Thank you for your thoughtful note, Morgan.
I think one can be excited about decentralization and interested in bringing diverse peoples into the mix without having to bring up race or gender at every turn, or atone for privilege. The distributed ledger space is not dominated not by white men, per se, but by all sorts of ethnicities and nationalities (Asian, South Asian, Mediterranean, Balkan, Caucasian, are all represented very well, for example). Unsurprisingly, these are the same ethnic groups that gravitate to tech.
It is certainly true, though, that this area is dominated by men.
However, I think it robs people — especially women — of their agency to suggest that it’s the responsibility of some group X that is interested in some thing Y to socially engineer some idealized notion of egality or gender parity. People get into different things for different reasons that have little to do with systematic exclusion. In particular, analytical types tend to get into the ideas of blockchain and decentralization. The women I know in this space are phenomenal, and deserve to be there. But not everyone finds it interesting. Just like techies rarely find marketing or social work interesting.
I don’t think it would be appropriate for someone to show up to a conference of a female-dominated industry (teachers, social workers, marketers or nurses) and demand that they create gender parity, or admit that they have some sort of socially-constructed power hierarchy over their respective industries. They simply gravitated to humanistic fields due to their interests, and perhaps due in part to their endocrine systems.

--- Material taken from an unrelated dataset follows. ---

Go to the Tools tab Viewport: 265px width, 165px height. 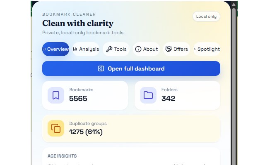[116, 49]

Now, you write: “While I applaud your focus on creating a decentralized and anti-authoritarian society, it’s not psychedelics or blockchain that will create that. It’s a diverse group of people sitting around a table (potentially a virtual one) making empathic decisions together that will create that society.”
This is absolutely true. I don’t consider this to be an “either/or” proposition, but rather a “yes and…” proposition.

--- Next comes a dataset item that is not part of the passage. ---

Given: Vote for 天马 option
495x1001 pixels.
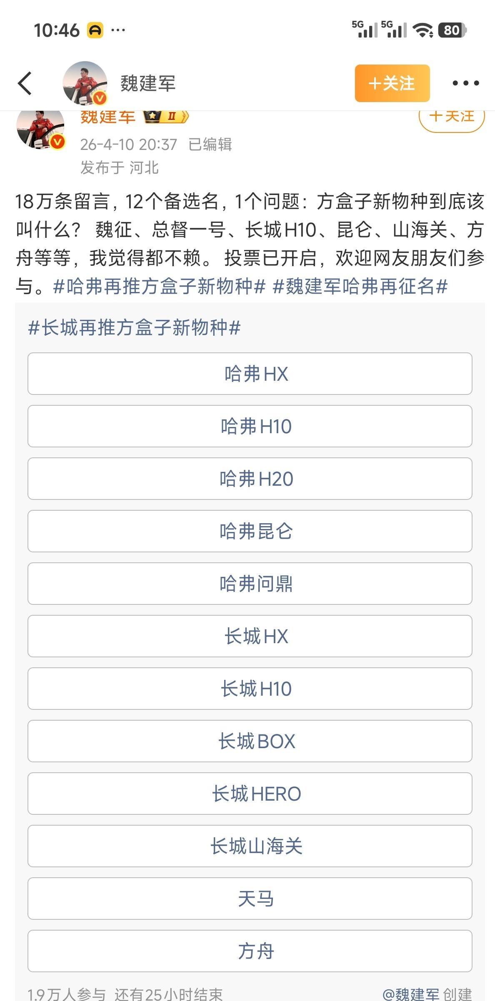Looking at the screenshot, I should 250,899.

Technology has the power to create the table. Technology has the power to break up hierarchies, whether corporate or government ones. Psychedelics might have the power to allow us to be more empathic and less authoritarian. Community, compassion and culture allow us to see our common humanity within each other. But forced social engineering or perpetual victimhood creates the conditions for real people to fracture, perhaps to understand themselves merely as victims, as opposed to powerful, ascending spirits in a world of possibility and pluralism. That’s where we need to go in our outlook.
You also write:
“For the purposes of designing egalitarian decentralized solutions for the future, what that means is women and people of color need massively larger representation in this discussion and design process. White men currently in the driver’s seat need to prioritize this decentralization of power in the blockchain space and create a safe space for it to happen.”
What’s so wonderful about technology is that if you can design better protocols, the world is your oyster. It’s that simple. People don’t care if the coder has a vagina if it’s good code. In this case, technology is just a set of protocols for human interaction. It can create incentives for us to move in certain directions, but it takes everyone’s compassion and circumspection to be more humane. If that’s what you’re suggesting, I can’t but agree. But crusades for gender parity or racial proportionality are at odds with the wider project of pluralism I care about. In this way, I acknowledge the existence of oppression and marginalization, but I refuse to make it the only lens through which to see the world. I want to make technology-based systems more inclusive because I care about humanity and the future our kids will grow up in.
The meta view for me, here, is that we are creating our own cosmopolitan tribes in the cloud. People can build these based on all kinds of considerations beyond just the crude distinctions of race and gender. I personally want to build communities around ennobling ideas and meaningful shared experiences. And I truly hope these are diverse and inclusive without being doctrinaire or dogmatic.
I find your suggestion that psychedelics have been appropriated, perhaps expropriated, from indigenous groups disconcerting. LSD was found by accident by a Swiss guy in Basil. Lycergic acid was in fermented ergot in Ancient Greece. Psilocybes have been around for a long, long time. Ayahuasca is a beautiful plant medicine with origins in Meso-America, it’s true, but does that mean it’s gifts are off limits to the rest of humanity? I believe we all have wonderful things to share with each other cross-culturally. The idea of putting groups into a bell jar seems deeply problematic, and again, robs folks of their agency.
Finally, people have asked me to talk about my own experiences (or lack thereof) with these substances. I would be very happy to talk about that in a perfect world. Maybe one day. Maybe I’ll get to “come out” in one of your films.
Best of luck in your filmmaking endeavors. And again, thank you for challenging these ideas in such a civil manner.